Although these bales are of meadow hay and not corn (which meant wheat when Nash painted his picture) I later realised that there was something of a parallel. Rather than sheaves that are designed to be gathered in the arms, these cylindrical bales are so huge they can only be moved by a fork-lift truck (or its tractor equivalent) — there are no more than a dozen of them in the field, which must be a good three or four acres. So my photo, with its long shadows,  is similar in spirit to Nash’s painting but also shows the differences.

I was reminded of Nash because I paid a brief visit today to Tate Britain in Millbank, which is where The Cornfield is on display. I didn’t have time to go into their current Watercolour exhibition but I saw a few reproductions of the pictures elsewhere in the gallery. I was particularly struck by Eric Ravilious’s The Vale of the White Horse, featuring the genuinely ancient prehistoric monument which is just off the Ridgeway in Oxfordshire.

If you were to follow the Ridgeway from the Uffington White Horse north-east for about fifty miles, you’d end up at The Angel (in fact I might use a bit of artistic licence and have the Ridgeway go past the front door, as it does at The Plough at Cadsden). And Kim will be wonderfully excited about the connection between the land and  the art — she’s going to take the Nashes and Revilious as inspiration.

There’s also a profound irony about Kim’s interest in Ravilious — like the Nashes he was a war artist — but unlike them he died in action. He was killed in an air-sea rescue mission in 1942 off Iceland.

Another serendipitous connection is that there is a brewery named after the White Horse.Their beers include two that are well-known to me — Wayland Smithy and, er, Village Idiot.

Unlocking English as a Second Language?

I’m writing about a character who doesn’t have English as her native language, although she’s lived in London long enough for English  not to be accurately described, perhaps, as her second language — more her first through usage and acclimatisation.

**Exercise requirements:** Carry on the piece about Nash, Ravilious and a character whose native language isn't English, starting right after its final sentence.

**Information shown:**
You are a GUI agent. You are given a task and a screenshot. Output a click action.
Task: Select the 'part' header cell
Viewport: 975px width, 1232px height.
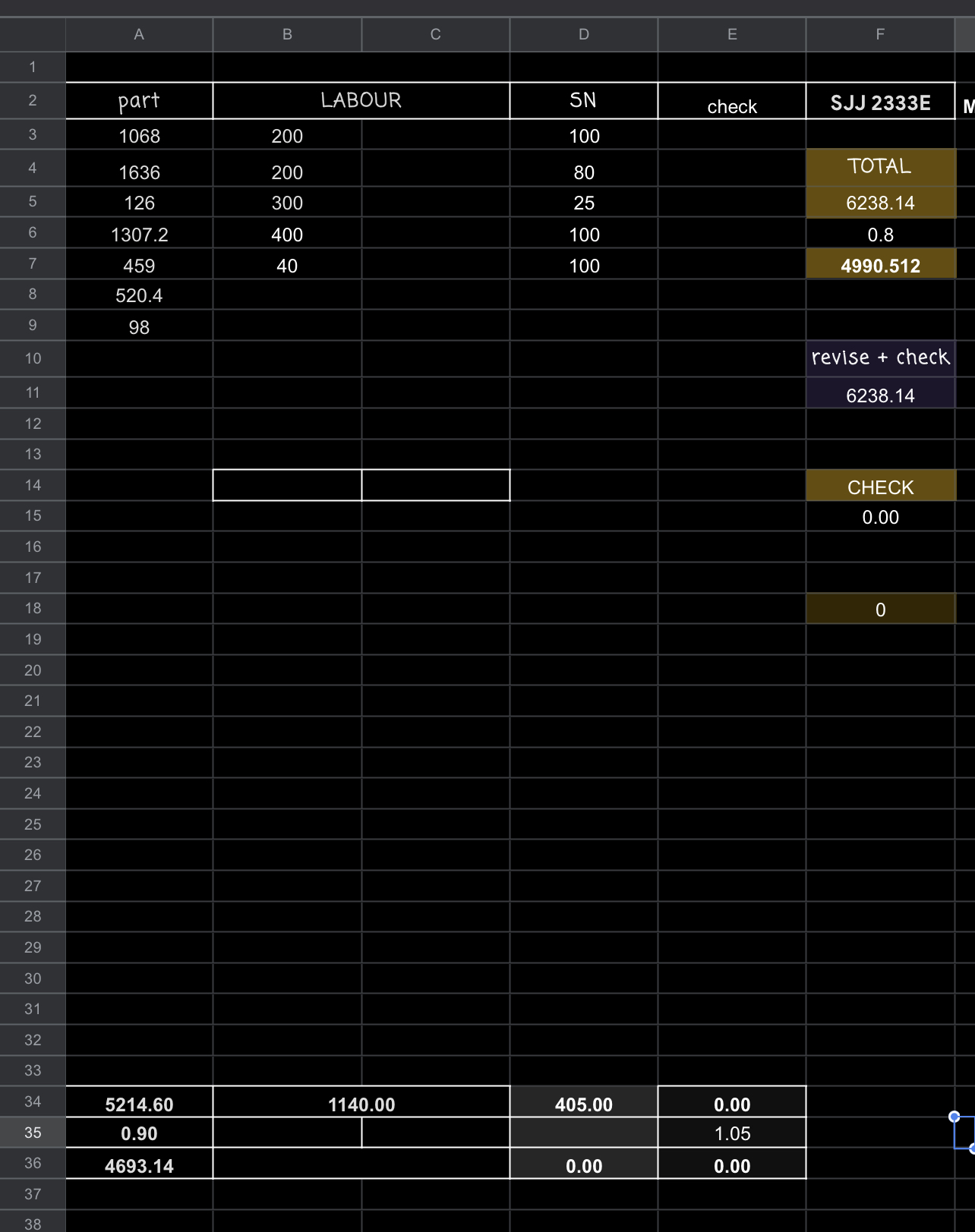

**Answer to this task:**
I’m therefore always interested in the idiosyncrasies of how non-native speakers construct their English speech. Germans, like Kim, are generally very precise — although they often literally translate German grammatical construction (quite often possessives — like ‘the department of Mr Schulze’) and occasionally get tripped up on word genders (talking about inanimate objects as he or she).

But most young people who have constant exposure through living in this country will tend to speak very fluently — picking up English figures of speech and phrasing. They might sometimes want to draw attention to their ‘otherness’, though, as Kim does — which sometimes comes across on the page as inconsistency — although it’s deliberate on my behalf.

So I think Kim would have been more than bemused by this shop window in High Wycombe — on the main shopping street too. I’m sure she’d be horrified —  she’s a cultural snob and very proud of her own language abilities.

It’s hard to know where to start in terms of listing the errors in the huge poster — but, despite its mistakes, it makes itself understood — in a similar way to how very limited English speakers often get their message across — perhaps one of the reasons why English is such a ubiquitous language?

We Can Unlocking
Phone Shop Window in High Wycombe

Art for Art’s Sake?

I’m not sure about Kim’s personal taste in modern art but with her training she’d be sure to be able to hold forth about Cy Twombly, the American painter who died last week, and was the subject of some posts on this blog from around 18 months ago when I first saw some of his work in the Tate Modern. Here’s a link to the Deutsche Welle website report on his death to show his influence in Germany.

Cy Twombly's Work -- From the Telegraph web-site
Cy Twombly's Work -- From the Telegraph web-site

I guess she’d quite admire the scale and audacity of the work as I did — and the vivid colours. Yet work like Twombly’s certainly encourages those who see modern, abstract art of displaying as much technical skill as a child’s painting and of suggesting those who proclaim themselves the arbiters of its undoubted quality are those who would insist that the emperor was fully clothed — as this blog entry on the Telegraph website by Harry Mount makes clear.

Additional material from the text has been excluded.